Second, specificity helps the entire process. Bill Eadie and the NCA staff have done a
good job of keeping us all informed about grant opportunities, either in these pages or
via Internet. Several times Bill has suggested some sources that might help beginning
grant writers. One of those sources is On the Art of Writing Proposals from the Social
Science Research Council. One of the things it emphasizes is specificity. Pose a clear
research question, identify a significant payoff, and describe your methodology. The more
specific formal proposals have a greater chance of funding. Even before the formal
proposal, the more specific ideas have a better chance of finding a source. The program
directors have an easier time matching labels with more specific proposals.
I will advise my faculty to prepare informal two-page proposals to use when discussing
projects with our grant office, program directors, or representatives of other funding
agencies. At the very least it should contain a clear and direct statement of purpose
including a specific research question, an explanation of significance, and a description
of methods. The document is a starting point--a specific starting point.
Third, adapt your proposal to the mission of the agency. Every government agency
has some specific area of concern, and most often it involves spending money, tax money on
some program. Some research programs in the agency may want pure research, but more often
they want research that will help some other part of the agency spend money. In the
private sector, there are more institutions that will fund pure research, but in a
specific area, and similar to the government agencies, several private sources will only
fund research that will help spend other money.
The mission of the funding source is important to how you frame your significance
argument. In the case of a grant proposal, significance comes from answering two
questions: (a) how would the results of my project be useful to communication research,
and (b) how would the results be useful to the potential funding institution. Of course,
the answer to the first question usually comes before the answer to the second question.
However, both answers are important to the funding source. Answering the first question
will establish the scholarly credibility of your project, and answering the second
question will help connect a worthwhile project to the funds.

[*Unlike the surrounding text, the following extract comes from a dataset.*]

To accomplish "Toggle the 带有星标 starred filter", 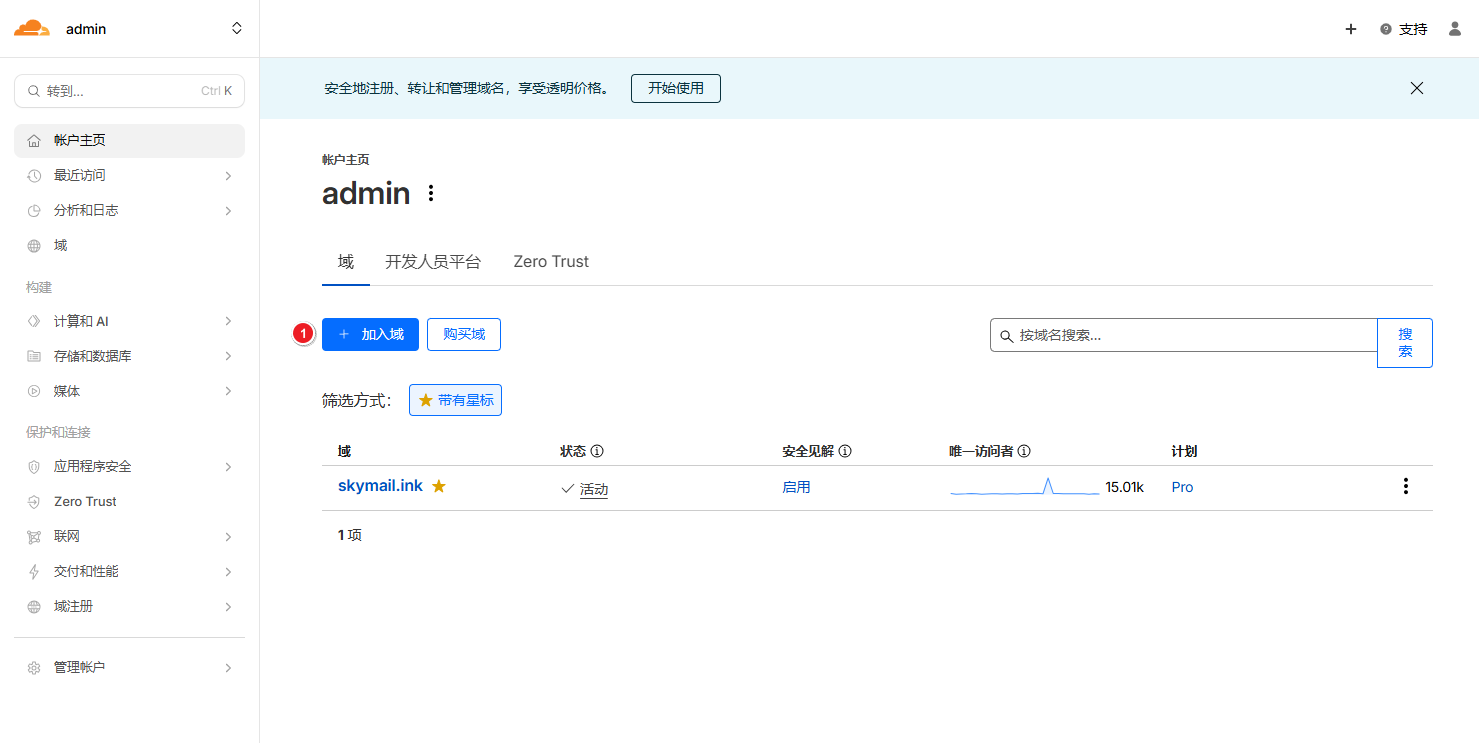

Finally, there is money for research, money that can be had for any good project and a
project director who is patient and diligent. Obtaining the funds is no different in this
respect than publishing your research. Good research will eventually find an audience, and
good projects can eventually find money. Just as you might anticipate rejections, rewrites
and resubmission, anticipate resubmission and looking for better sources. The process of
pursuing funding works best when it becomes habitual.